Mg (magnesium): like calcium, has its source in limestone, so naturally soils found in areas with lots of limestone will tend to have higher Mg concentrations. Mg is essential for plant photosynthesis. If concentrations are low, add limestone (treat with the dolomitic lime fertilizer), which contains lots of magnesia, but if your soil doesn’t need lime, they recommend adding Mg sulfate, Mg oxide or Mg and K sulfate. If concentrations are high/very high coupled with low Ca levels, they recommend treating it with gypsum or high calcite lime, with prevents Ca deficiency because of over-balance of Mg.
Based on our results for Mg and Ca, it appears that we don’t have to do much to the soil as it is already at the levels expected for the area and type of soil we have.
Our K levels were very high, so we also didn’t need to do anything to change K levels. N and P were a different matter, however. The test kit booklet recommended that when growing grapes, the NPK requirements were that they were all (at least/around) medium levels. Since we only found trace amounts of N and P, it’s clear that we need to bring up concentrations by adding fertilizers. Using their convenient chart in the back of their book (which gave their fertlilizer recommendations based on our test results), I found that according to their recommendation of adding 5lbsN/2000ft2 we would need around 145lbs of N, that’s 3.81 100lb bags of nitrogen fertilizer at 38%N (or 38lbsN/ 100lb bag) [given that the vineyard is 1.33 acres or 57,934 ft2]. They recommended we add 6lbsP/2000 ft2 that’s around 174lbsP, which is 3.86 100lb bags of phosphorous fertilizer at 45%P (or 45lbsP/100lb bag). However, Cliff thought that we probably would only need to add 4lbs of each per 2000 ft2 (he interpreted their recommendation chart slightly differently), which would amount to only 3 100lb bags of N fertilizer and 2.5 100lb bags of P fertilizer. And since they are sold in 50lb bags, that would be 6 bags N fertilizer and 5 bags P fertlilizer. However, Cliff said that he knows that the grape vines are already growing quite well without the fertilizer and that excessive nitrogen can cause excessive plant growth (which we don’t need), so he recommends not adding quite so much N and will add probably buy the 5 bags of P fertilizer and only 3 bags of N fertilizer.
Wow! Who knew this would be so much work to figure out how much fertilizer you need! I guess I always just assumed the more the merrier. But now I know that it’s essential to get the right balance for plant growth as well as economics. Fertilizers can be expensive!

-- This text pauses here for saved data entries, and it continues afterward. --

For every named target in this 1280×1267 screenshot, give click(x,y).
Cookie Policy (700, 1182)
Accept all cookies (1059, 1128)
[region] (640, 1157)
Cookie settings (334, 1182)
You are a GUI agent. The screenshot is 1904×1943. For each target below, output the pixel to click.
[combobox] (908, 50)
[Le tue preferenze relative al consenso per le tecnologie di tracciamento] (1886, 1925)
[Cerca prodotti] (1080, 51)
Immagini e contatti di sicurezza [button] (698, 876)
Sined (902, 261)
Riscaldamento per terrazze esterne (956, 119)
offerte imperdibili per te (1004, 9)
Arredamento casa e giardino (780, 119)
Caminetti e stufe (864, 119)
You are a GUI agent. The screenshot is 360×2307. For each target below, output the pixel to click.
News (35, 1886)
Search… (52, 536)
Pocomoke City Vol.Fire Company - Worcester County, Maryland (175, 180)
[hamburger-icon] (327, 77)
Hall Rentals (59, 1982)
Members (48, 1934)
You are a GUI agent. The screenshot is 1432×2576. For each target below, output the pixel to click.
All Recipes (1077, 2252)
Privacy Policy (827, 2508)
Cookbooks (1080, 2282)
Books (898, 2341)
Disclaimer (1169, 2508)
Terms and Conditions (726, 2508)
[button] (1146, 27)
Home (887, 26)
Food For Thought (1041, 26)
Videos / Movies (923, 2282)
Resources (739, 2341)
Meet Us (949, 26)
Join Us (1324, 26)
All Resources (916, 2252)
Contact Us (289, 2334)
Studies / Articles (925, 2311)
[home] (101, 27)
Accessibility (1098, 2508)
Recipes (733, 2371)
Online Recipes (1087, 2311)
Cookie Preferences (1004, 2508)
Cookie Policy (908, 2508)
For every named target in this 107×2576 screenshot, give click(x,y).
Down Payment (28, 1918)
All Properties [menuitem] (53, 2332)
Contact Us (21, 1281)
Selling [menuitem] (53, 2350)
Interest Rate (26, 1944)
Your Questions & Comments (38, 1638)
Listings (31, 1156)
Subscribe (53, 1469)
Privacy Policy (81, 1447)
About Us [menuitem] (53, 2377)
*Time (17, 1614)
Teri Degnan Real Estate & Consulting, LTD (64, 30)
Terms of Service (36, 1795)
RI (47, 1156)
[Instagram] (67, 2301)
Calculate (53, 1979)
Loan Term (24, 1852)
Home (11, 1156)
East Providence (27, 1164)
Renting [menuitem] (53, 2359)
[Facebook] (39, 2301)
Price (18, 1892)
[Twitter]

After figuring this all out, I also started looking at mapping the vineyard onto the computer. Cliff had set up a database in Access which will record vine locations spacially based on mapping the rows and using trigonometry to find out the UTM (universal transverse mercador) corrdinates of each vine given: the UTM coordinates of the end points of all 23 rows; the angles of the rows of vines to an imaginary xy grid; and the length between vines along the rows (which we will measure out in the vineyard sometime next week, hopefully when it’s warmer). While Cliff had already programmed the formula into the database so that we could plot the location points of each vine once we found the distance along the row each vine was, he wanted to explain to me how he had derived it. Who knew I would actually use my 9th grade trigonometry knowledge of sin, cos, tang, and hypotenuse stuff! I just wish I’d remembered it a bit better... We also took a look at the database entry form itself on Access, which helps him to organize the names, breeds, particular hybrids, parents, and other qualitative and quantitative descriptions of his grapes. By the time we’re done, we will also have UTM coordinates for each vine in the database! That way we can bring the data into a GIS system where we will be able to create various maps of the vineyard and highlight certain data entries for each vine (represented by a point) to make interesting conclusions on data in a visual way or quickly pinpoint where a particular plant might be.